Inclusion Criteria:
1. Healthy adult volunteers aged ≥ 19 and ≤ 65 years at screening
2. Subjects with a body weight ≥ 50.0 kg to ≤ 100.0 kg and a BMI of ≥ 20.0 kg/m2 to ≤ 29.9 kg/m2 at screening
3. Subjects with no congenital disease or chronic disease requiring treatment as well as no pathologic symptoms or findings based on medical examination
4. Subjects who are determined to be eligible for this study based on results of laboratory tests, vital signs, physical examination, 12-lead electrocardiogram (ECG), etc. set and performed according to the nature of the IP at screening
5. Subjects who voluntarily decided to participate in the study and provided written consent to follow subject compliance requirements during the study after receiving a detailed explanation on this study and fully understanding the information
Exclusion Criteria:
1. Subjects with past or current medical history of clinically significant hepatic, renal, neurological, psychiatric, respiratory, endocrine, hematologic, oncologic, genitourinary, cardiovascular, digestive, and musculoskeletal diseases:
2. Females who are pregnant (serum-HCG positive) or breast-feeding
3. Subjects with a history of hypersensitivity (e.g., anaphylaxis or angioedema) or clinically significant hypersensitivity to the active ingredient of the IP, pharmaceutical excipients, or other drugs (e.g., GLP-1 receptor agonists)

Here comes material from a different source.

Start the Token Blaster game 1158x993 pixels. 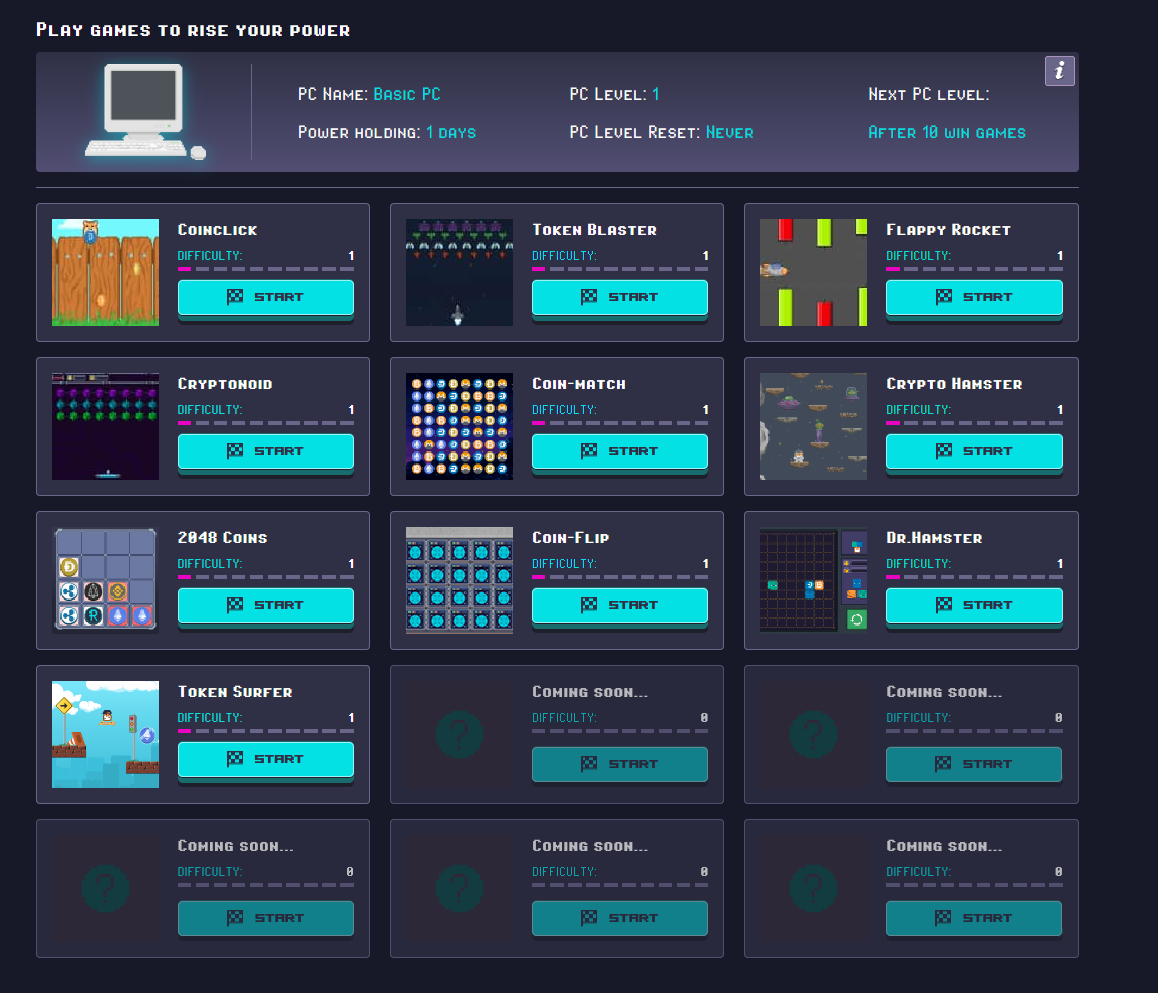pos(620,298)
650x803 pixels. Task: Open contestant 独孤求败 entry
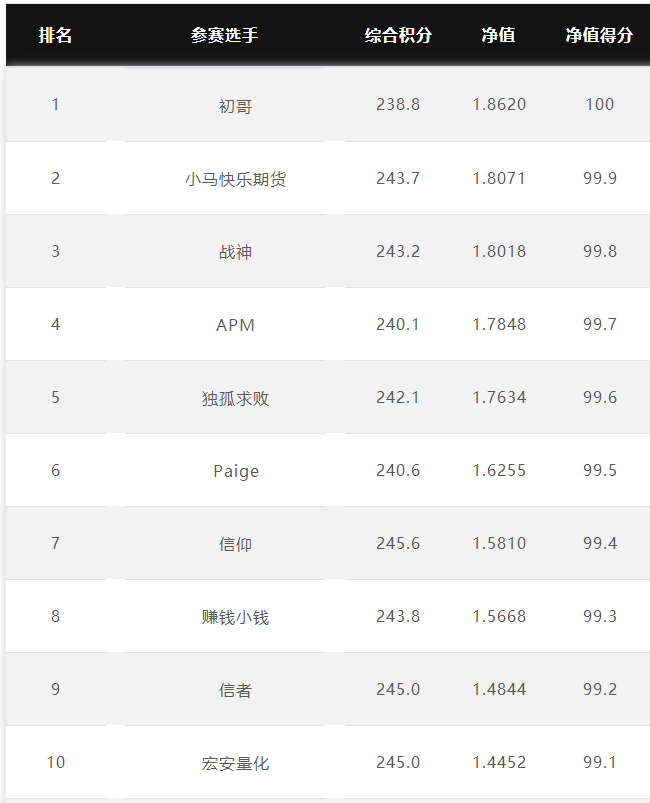pos(235,398)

4. Subjects with a history of skin disease (e.g., burns, skin cancer, etc.) or skin transplant surgery that could affect the absorption of the investigational product
5. Subjects with a history of acute or chronic pancreatitis
6. Subjects with a personal or family history of medullary thyroid cancer or multiple endocrine neoplasia type 2 (MEN2)
7. Subjects who are deemed ineligible for participation in the study by the investigator for reasons other than the above inclusion/exclusion criteria etc.